→ **Task directions**
Show every line of the data that contains the string "resolution". Case matters.

==========

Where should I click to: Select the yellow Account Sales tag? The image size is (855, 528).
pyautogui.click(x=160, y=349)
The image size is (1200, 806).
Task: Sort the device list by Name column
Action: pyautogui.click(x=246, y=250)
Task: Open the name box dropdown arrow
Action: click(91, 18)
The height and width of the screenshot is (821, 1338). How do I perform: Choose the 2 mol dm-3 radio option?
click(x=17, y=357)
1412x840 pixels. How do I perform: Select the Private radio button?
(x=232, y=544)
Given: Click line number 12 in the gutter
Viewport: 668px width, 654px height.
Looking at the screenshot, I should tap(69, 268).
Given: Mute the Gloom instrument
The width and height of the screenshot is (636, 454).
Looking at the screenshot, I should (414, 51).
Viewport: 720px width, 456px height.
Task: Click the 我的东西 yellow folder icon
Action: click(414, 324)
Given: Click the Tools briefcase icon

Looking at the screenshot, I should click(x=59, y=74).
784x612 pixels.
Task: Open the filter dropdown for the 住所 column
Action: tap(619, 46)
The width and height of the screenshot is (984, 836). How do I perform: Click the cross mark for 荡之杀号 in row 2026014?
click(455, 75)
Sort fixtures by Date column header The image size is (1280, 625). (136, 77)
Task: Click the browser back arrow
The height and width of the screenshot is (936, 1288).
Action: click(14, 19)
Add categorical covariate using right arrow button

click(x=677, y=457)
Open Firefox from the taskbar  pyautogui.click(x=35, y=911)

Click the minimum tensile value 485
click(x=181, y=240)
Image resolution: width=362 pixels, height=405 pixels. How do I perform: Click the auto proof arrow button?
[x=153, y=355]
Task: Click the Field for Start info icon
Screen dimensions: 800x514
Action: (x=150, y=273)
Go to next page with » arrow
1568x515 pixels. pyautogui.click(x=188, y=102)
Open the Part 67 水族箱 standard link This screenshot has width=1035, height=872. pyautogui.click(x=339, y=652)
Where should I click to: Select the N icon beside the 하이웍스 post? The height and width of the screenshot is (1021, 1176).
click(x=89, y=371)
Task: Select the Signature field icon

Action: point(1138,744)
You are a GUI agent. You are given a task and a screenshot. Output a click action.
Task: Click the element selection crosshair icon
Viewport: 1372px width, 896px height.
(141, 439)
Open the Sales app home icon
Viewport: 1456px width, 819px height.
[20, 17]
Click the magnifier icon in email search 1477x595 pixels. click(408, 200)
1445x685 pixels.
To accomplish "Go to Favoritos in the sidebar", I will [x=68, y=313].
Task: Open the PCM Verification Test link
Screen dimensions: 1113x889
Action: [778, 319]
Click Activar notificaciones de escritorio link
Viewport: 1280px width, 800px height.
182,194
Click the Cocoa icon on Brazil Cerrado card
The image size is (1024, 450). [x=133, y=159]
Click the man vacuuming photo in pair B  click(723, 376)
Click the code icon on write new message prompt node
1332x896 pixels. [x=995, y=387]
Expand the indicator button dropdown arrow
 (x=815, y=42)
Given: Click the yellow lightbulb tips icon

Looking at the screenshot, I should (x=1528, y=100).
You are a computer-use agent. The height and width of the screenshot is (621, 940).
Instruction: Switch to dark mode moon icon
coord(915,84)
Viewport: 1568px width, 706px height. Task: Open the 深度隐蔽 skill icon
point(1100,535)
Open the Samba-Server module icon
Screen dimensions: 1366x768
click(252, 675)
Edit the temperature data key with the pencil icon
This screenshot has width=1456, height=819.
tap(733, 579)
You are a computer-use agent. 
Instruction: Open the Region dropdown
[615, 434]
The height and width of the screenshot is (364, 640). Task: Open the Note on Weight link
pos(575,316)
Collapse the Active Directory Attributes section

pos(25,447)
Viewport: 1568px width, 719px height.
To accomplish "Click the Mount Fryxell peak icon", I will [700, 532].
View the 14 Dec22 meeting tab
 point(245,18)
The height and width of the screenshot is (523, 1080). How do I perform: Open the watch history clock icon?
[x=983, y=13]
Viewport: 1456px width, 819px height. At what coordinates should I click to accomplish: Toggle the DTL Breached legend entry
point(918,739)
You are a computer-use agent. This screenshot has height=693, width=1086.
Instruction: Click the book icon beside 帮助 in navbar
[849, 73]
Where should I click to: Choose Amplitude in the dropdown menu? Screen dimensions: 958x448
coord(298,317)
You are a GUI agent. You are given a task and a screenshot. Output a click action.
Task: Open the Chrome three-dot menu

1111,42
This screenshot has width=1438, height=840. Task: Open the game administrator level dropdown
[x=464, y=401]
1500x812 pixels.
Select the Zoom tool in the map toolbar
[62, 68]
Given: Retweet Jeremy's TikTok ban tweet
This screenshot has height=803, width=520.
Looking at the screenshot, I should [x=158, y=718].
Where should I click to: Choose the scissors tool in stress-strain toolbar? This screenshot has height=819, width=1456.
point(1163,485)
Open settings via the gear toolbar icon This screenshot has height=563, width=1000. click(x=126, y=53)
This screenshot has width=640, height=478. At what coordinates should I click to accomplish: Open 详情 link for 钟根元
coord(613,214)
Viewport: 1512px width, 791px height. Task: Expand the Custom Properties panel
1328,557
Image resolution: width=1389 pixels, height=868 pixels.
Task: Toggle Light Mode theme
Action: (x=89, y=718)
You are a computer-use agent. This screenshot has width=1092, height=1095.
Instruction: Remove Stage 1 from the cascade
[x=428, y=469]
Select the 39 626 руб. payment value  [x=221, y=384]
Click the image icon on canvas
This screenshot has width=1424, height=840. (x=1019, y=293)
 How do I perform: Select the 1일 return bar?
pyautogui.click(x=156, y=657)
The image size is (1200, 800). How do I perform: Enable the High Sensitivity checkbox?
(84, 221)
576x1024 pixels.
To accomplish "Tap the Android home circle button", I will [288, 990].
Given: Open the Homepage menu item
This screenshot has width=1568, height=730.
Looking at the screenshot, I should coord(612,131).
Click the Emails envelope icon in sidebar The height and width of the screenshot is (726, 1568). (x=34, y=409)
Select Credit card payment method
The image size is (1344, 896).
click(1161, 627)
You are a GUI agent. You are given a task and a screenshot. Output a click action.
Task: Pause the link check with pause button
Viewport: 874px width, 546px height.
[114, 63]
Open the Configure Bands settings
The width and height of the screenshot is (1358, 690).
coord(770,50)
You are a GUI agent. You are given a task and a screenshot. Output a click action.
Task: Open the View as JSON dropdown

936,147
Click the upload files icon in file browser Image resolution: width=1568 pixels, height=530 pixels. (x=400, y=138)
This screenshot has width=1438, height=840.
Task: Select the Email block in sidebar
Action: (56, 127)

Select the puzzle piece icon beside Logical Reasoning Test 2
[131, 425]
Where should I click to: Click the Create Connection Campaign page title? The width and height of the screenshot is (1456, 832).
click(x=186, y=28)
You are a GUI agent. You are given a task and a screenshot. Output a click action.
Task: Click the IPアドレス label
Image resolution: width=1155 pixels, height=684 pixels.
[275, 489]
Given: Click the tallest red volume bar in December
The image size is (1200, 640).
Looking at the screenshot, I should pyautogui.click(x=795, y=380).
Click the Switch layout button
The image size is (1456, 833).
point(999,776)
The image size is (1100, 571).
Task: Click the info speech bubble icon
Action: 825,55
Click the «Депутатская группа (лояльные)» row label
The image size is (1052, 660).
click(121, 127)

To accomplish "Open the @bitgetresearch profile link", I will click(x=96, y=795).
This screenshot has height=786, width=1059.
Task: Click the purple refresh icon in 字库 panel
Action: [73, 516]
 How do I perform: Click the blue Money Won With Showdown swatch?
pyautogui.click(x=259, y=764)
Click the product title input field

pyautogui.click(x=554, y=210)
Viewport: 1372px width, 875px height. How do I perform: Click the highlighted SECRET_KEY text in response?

==========

→ **Written answer**
Image resolution: width=362 pixels, height=405 pixels. How do I perform: Click the auto proof arrow button?
Image resolution: width=1389 pixels, height=868 pixels.
Click the upload files icon in file browser Image resolution: width=1568 pixels, height=530 pixels. (x=400, y=138)
Image resolution: width=1155 pixels, height=684 pixels.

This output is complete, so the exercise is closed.